Первый аспект - непризнание «неграмматичных» предложений и признание наличия смысла у всего, что реально было сказано: «Но верховным принципом для речи является не язык с его «нормами», а смысл, который в свою очередь есть представитель интересов главного руководителя всей этой деятельности - мысли» [5, с. 176]. Лингвисты - последователи Хомского и Карнапа признают достойным семантического анализа только материал, соответствующий нормам языка, забывая о том, что, во-первых, сами эти нормы не были первичны, а появились как результат анализа того же реального речевого материала, и нельзя исключать несовершенства выведенной системы; во-вторых, норма динамична, как динамичны сами закономерности речевой практики; в-третьих, даже предложение или текст, построенные с нарушением грамматических или стилистических норм, являются воплощением акта коммуникации, реализуют какую-либо стратегию и несут какой-либо смысл.
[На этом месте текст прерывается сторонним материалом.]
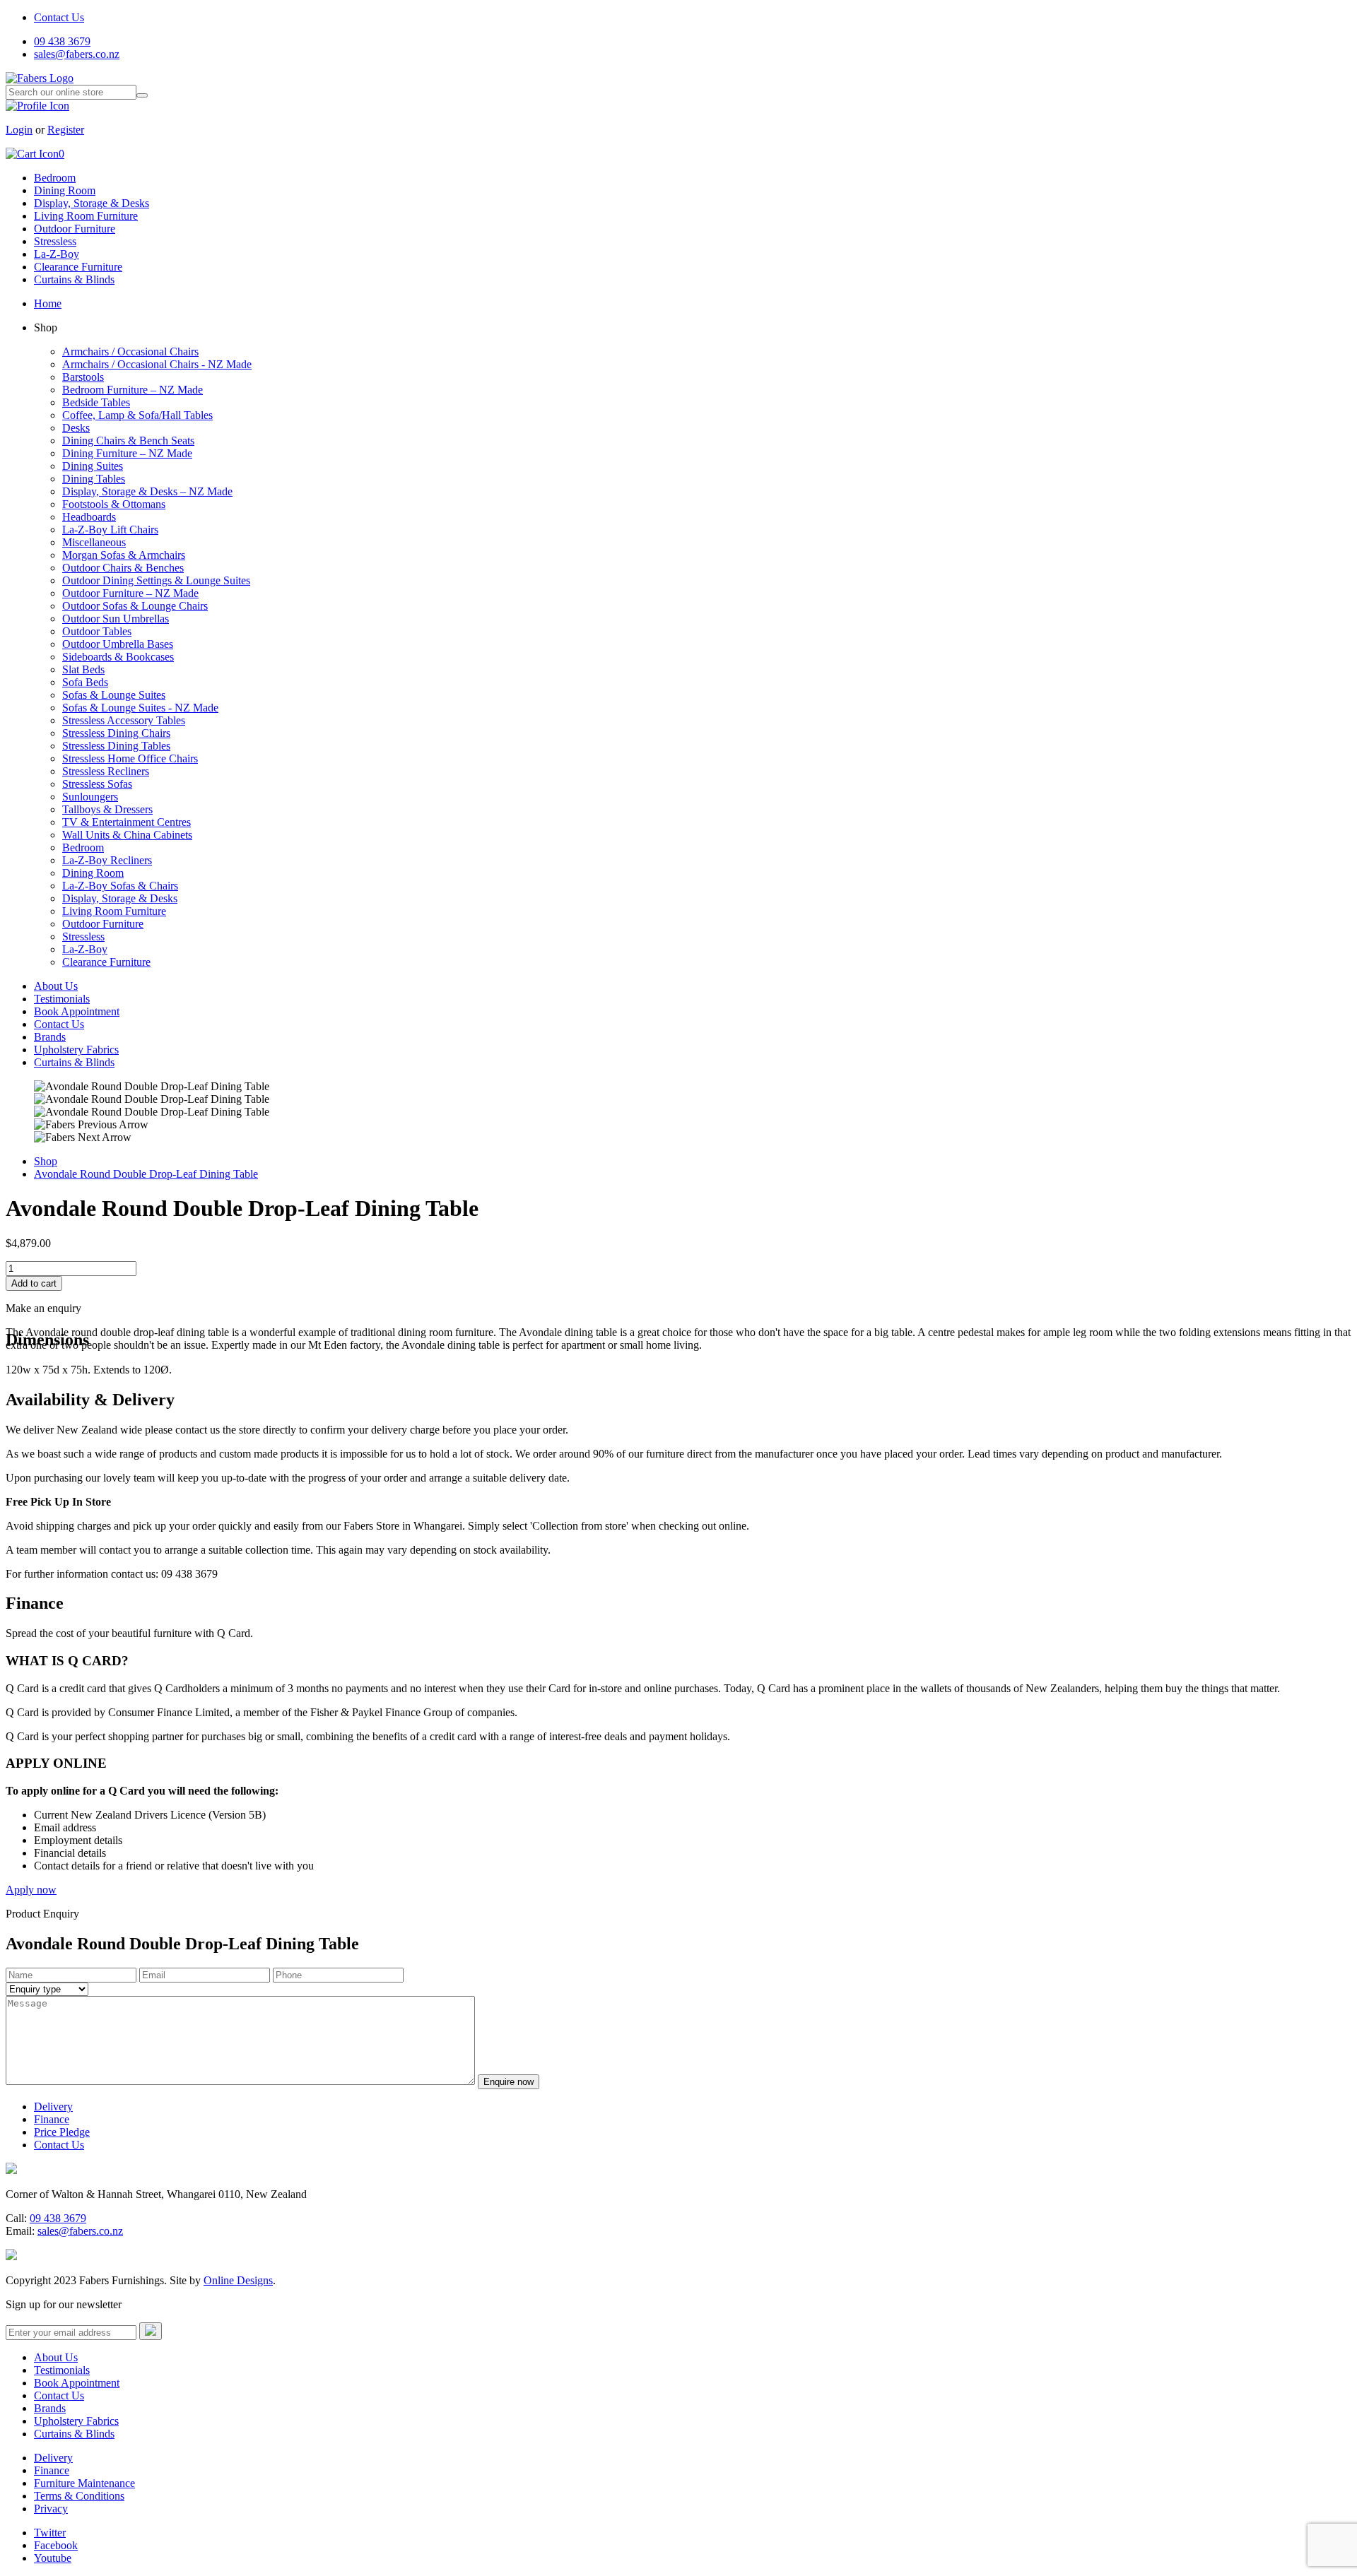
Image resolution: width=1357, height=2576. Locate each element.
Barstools (83, 377)
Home (47, 303)
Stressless (55, 241)
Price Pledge (62, 2132)
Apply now (31, 1890)
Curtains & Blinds (74, 279)
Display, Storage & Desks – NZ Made (147, 491)
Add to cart (34, 1283)
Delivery (53, 2107)
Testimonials (62, 999)
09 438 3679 (62, 41)
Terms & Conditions (79, 2496)
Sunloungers (90, 797)
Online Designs (238, 2280)
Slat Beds (83, 669)
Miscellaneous (94, 542)
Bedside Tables (96, 402)
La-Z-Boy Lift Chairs (110, 530)
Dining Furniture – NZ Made (127, 453)
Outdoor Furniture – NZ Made (130, 593)
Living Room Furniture (86, 216)
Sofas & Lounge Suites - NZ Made (140, 708)
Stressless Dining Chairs (116, 733)
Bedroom (55, 178)
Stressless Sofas (97, 784)
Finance (51, 2119)
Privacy (51, 2509)
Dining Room (64, 190)
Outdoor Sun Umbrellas (115, 619)
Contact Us (59, 17)
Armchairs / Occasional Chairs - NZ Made (157, 364)
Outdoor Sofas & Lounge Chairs (135, 606)
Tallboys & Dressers (107, 809)
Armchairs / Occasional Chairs (130, 351)
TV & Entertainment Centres (126, 822)
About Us (56, 986)
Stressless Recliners (105, 771)
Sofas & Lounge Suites (113, 695)
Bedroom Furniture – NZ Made (132, 390)
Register (65, 130)
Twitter (50, 2533)
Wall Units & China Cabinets (127, 835)
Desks (76, 428)
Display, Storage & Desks (91, 203)
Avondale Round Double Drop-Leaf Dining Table (146, 1174)
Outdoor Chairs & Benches (123, 568)
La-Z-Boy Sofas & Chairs (120, 886)
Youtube (52, 2558)
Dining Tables (93, 479)
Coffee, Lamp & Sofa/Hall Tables (137, 415)
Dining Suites (92, 466)
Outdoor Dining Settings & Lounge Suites (156, 580)
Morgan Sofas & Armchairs (123, 555)
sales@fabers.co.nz (76, 54)
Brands (50, 1037)
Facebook (56, 2545)
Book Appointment (76, 1011)
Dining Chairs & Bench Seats (128, 441)
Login (19, 130)
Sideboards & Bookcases (118, 657)
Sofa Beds (85, 682)
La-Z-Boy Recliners (107, 860)
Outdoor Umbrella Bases (117, 644)
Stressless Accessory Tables (123, 720)
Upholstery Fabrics (76, 1050)
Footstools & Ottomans (113, 504)
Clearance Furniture (78, 267)
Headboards (89, 517)
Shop (45, 1161)
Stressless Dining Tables (116, 746)
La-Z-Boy (56, 254)
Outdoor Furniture (74, 229)
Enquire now (508, 2081)
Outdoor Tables (96, 631)
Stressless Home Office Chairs (130, 758)
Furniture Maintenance (84, 2483)
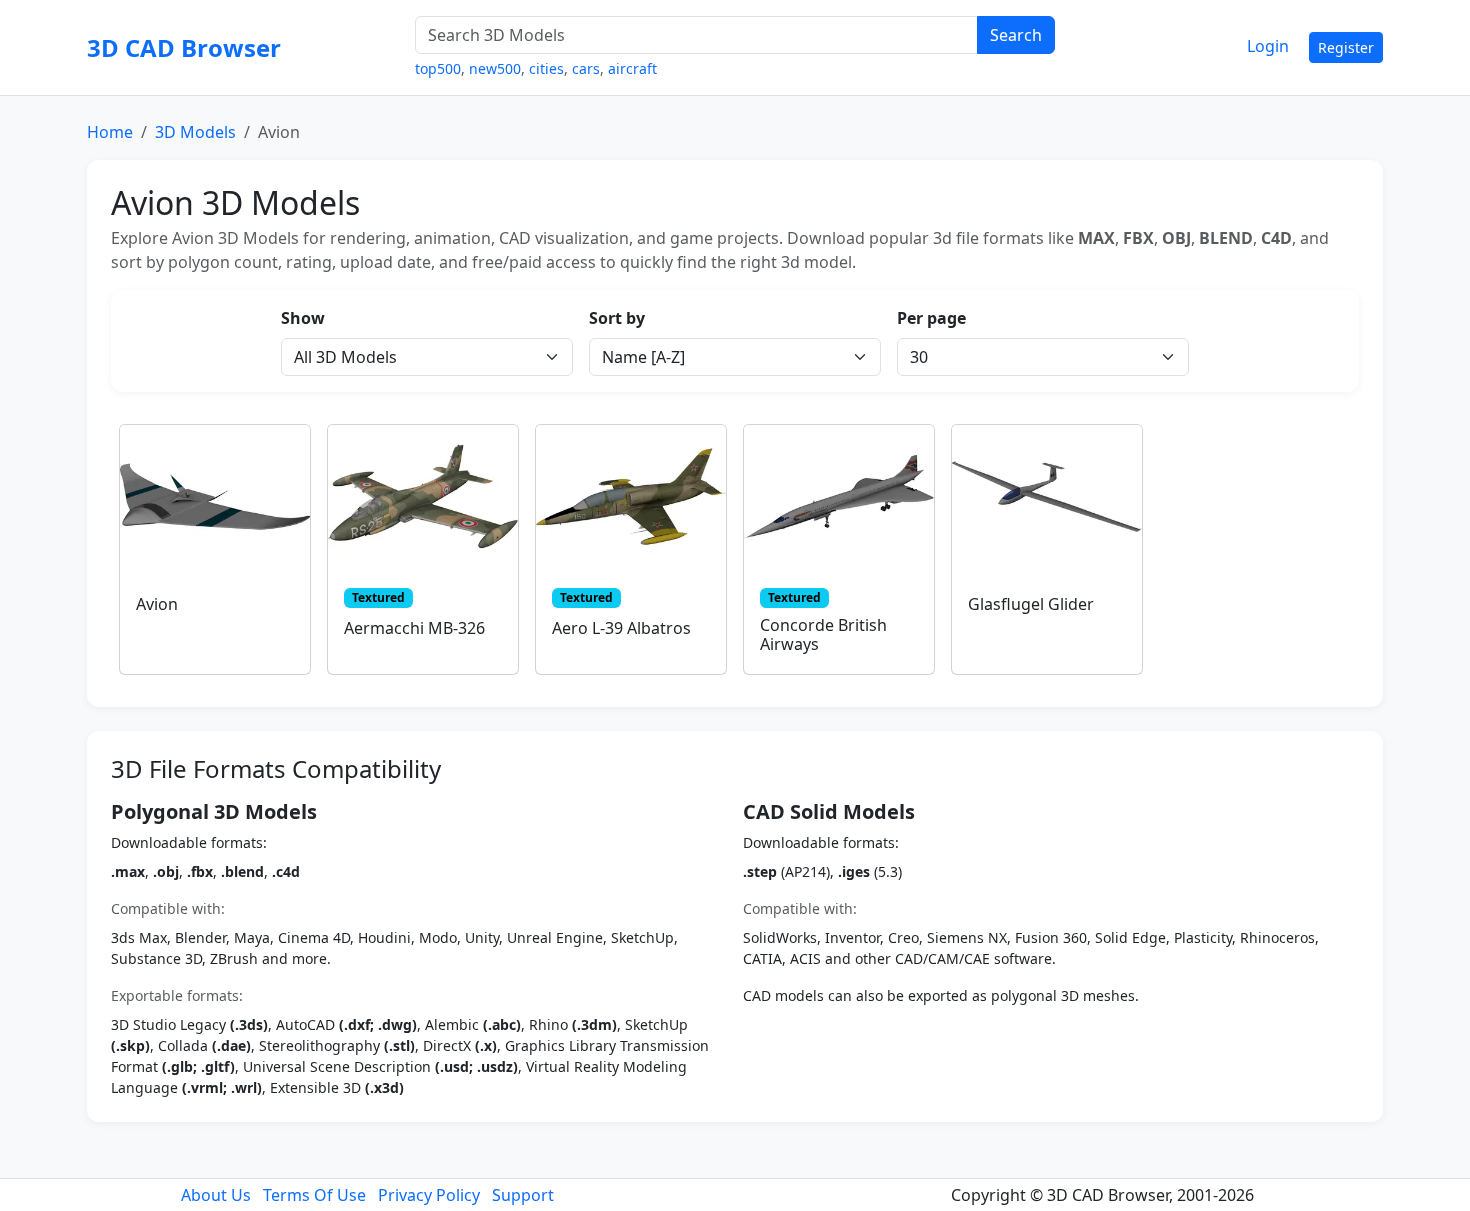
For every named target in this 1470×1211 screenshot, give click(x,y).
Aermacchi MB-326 (414, 628)
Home (110, 132)
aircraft (632, 68)
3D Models (195, 132)
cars (586, 68)
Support (523, 1195)
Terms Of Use (314, 1195)
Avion (157, 604)
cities (546, 68)
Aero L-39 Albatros (621, 628)
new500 (495, 68)
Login (1268, 46)
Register (1346, 47)
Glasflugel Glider (1031, 604)
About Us (216, 1195)
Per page (931, 318)
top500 (438, 68)
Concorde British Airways (823, 634)
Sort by (617, 318)
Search (1016, 35)
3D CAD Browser (184, 47)
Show (303, 318)
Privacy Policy (429, 1195)
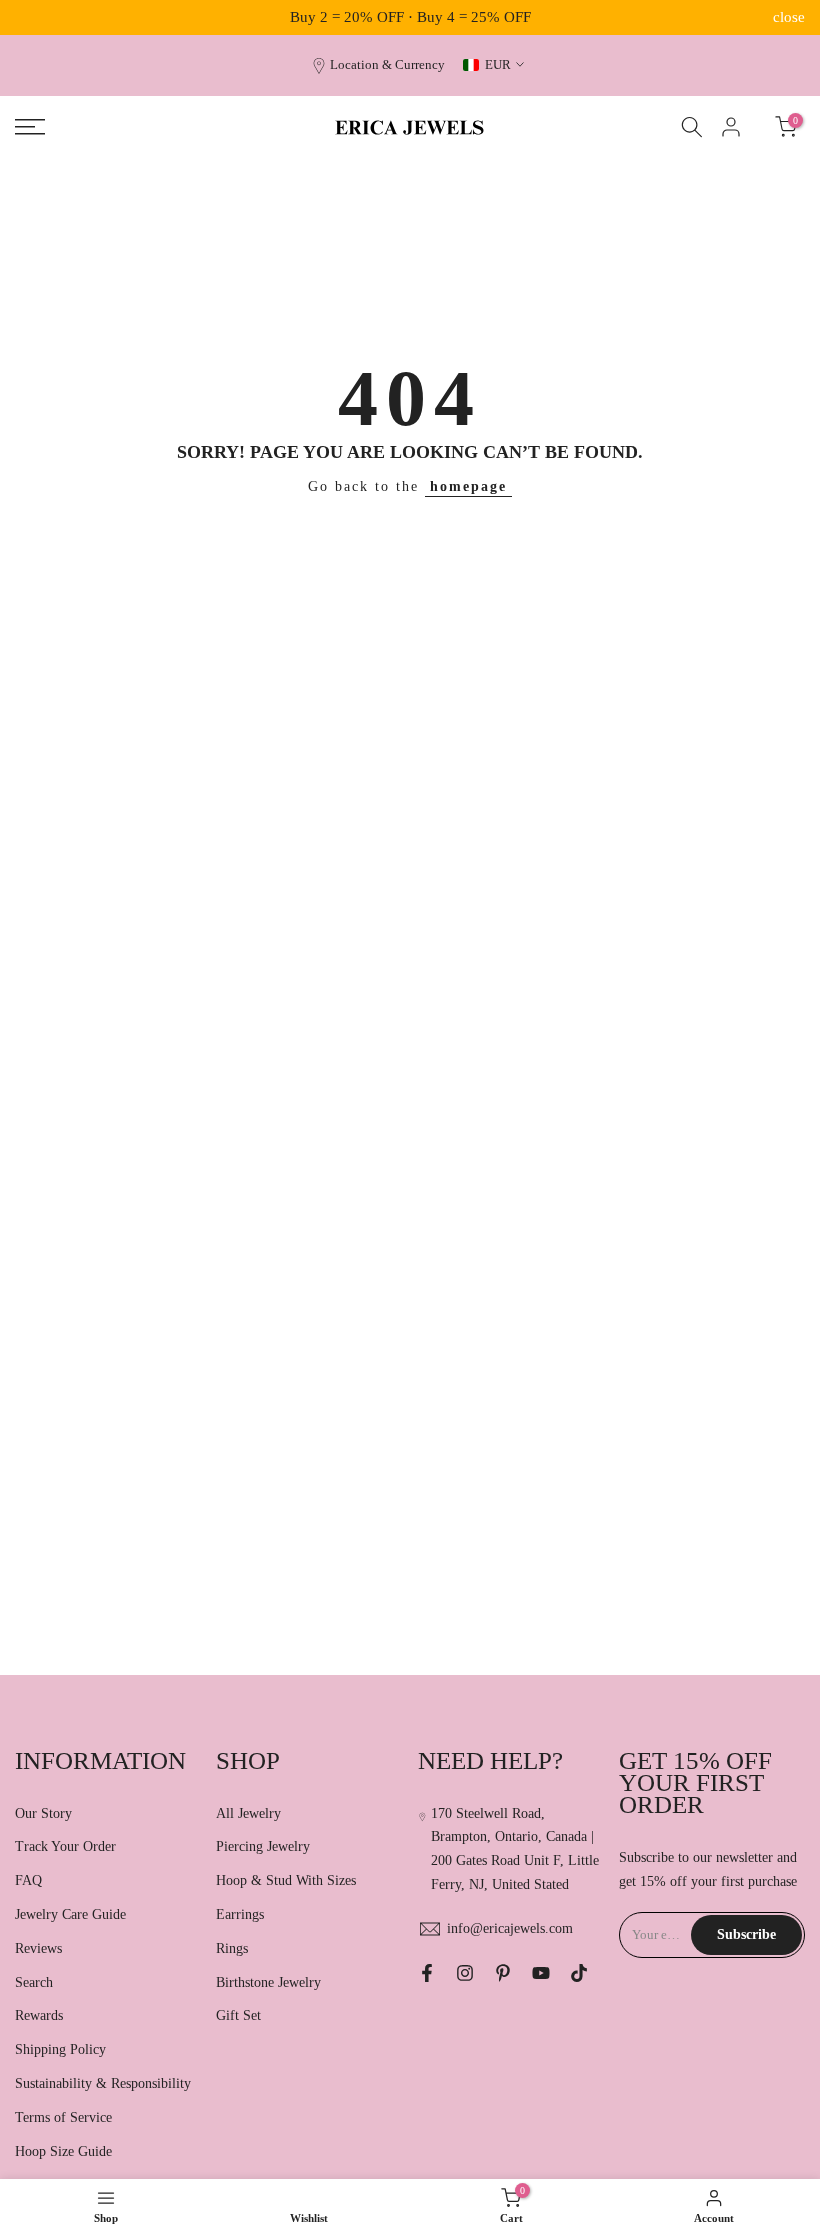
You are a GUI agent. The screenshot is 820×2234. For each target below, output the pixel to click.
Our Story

Поясним, с какой позицией мы дискутируем в настоящий момент. Рассматривая конфликтный текст, лингвист выявляет его «неграмматичность», несоответствие или неполное соответствие нормам языка, в результате чего ставит на нем клеймо «ущербного» текста, с чем объективно нет смысла спорить, но из этого делается вывод о невозможности проанализировать неграмотную конструкцию, что вызывает категорическое несогласие. Грамматически ненормативная конструкция может провоцировать неоднозначное понимание, но в таком случае лингвист может выявить возможные варианты смысла. Текст может быть нелогичным, плохо выстроенным, эклектичным, но, если это не искусственно сконструированный материал, он неизбежно реализует какую-либо интенцию и, следовательно, выражает какой-либо смысл, явно или неявно, при помощи пресуппозиций и импликаций, но выражает.
Наличие смысла - константная характеристика любого естественного текста, а необходимость и возможность выявить этот смысл - константная характеристика любого лингвистического анализа текста семантической направленности, в том числе судебной экспертизы соответствующего типа.
Второй аспект, связанный с проблемой смысла, выделенный нами в концепции В.А. Звегинцева, - вопрос о принципиальной постижимости смысла. В судебных заседаниях неоднократно возникал вопрос о способности анализируемого текста выразить законченный смысл. Сторонники «незаконченного смысла» апеллируют к понятию «восприятие», придавая ему исключительно индивидуально-психологический смысл и полностью отказывая в объективных закономерностях. Автор - говорят в таком случае - только задал тему разговора, - а читатель развивает ее в направлении, зависящем от его интеллектуального и культурного уровня, личных ассоциаций и других субъективных факторов.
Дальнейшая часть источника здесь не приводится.